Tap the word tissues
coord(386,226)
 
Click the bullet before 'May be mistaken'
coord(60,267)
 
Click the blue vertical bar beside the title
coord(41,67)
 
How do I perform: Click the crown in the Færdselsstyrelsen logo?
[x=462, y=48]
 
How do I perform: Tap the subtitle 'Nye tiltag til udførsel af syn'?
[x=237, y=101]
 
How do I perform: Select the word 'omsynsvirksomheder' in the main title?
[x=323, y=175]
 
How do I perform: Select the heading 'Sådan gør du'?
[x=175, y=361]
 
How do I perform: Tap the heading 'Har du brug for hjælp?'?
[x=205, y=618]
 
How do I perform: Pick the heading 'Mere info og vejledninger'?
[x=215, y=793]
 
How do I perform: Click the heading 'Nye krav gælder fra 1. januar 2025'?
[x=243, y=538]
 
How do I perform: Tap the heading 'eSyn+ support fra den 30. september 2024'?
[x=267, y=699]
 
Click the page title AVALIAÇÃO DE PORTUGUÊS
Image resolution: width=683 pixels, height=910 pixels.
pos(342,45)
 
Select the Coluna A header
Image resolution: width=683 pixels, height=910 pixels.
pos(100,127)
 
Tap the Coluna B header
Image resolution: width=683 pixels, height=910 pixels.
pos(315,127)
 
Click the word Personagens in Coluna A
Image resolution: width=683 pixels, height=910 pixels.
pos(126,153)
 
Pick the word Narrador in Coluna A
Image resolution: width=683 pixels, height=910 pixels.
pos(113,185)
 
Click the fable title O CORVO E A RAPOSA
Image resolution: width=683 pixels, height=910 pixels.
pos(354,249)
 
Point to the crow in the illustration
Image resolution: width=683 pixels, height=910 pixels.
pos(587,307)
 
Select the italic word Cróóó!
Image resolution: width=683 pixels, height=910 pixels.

· · · · · · ·

* Task description *
Can you reproduce the records, character for character, from the line containing "Click the page title AVALIAÇÃO DE PORTUGUÊS" up to and including the line containing "pos(100,127)"?

* Worked answer *
Click the page title AVALIAÇÃO DE PORTUGUÊS
Image resolution: width=683 pixels, height=910 pixels.
pos(342,45)
 
Select the Coluna A header
Image resolution: width=683 pixels, height=910 pixels.
pos(100,127)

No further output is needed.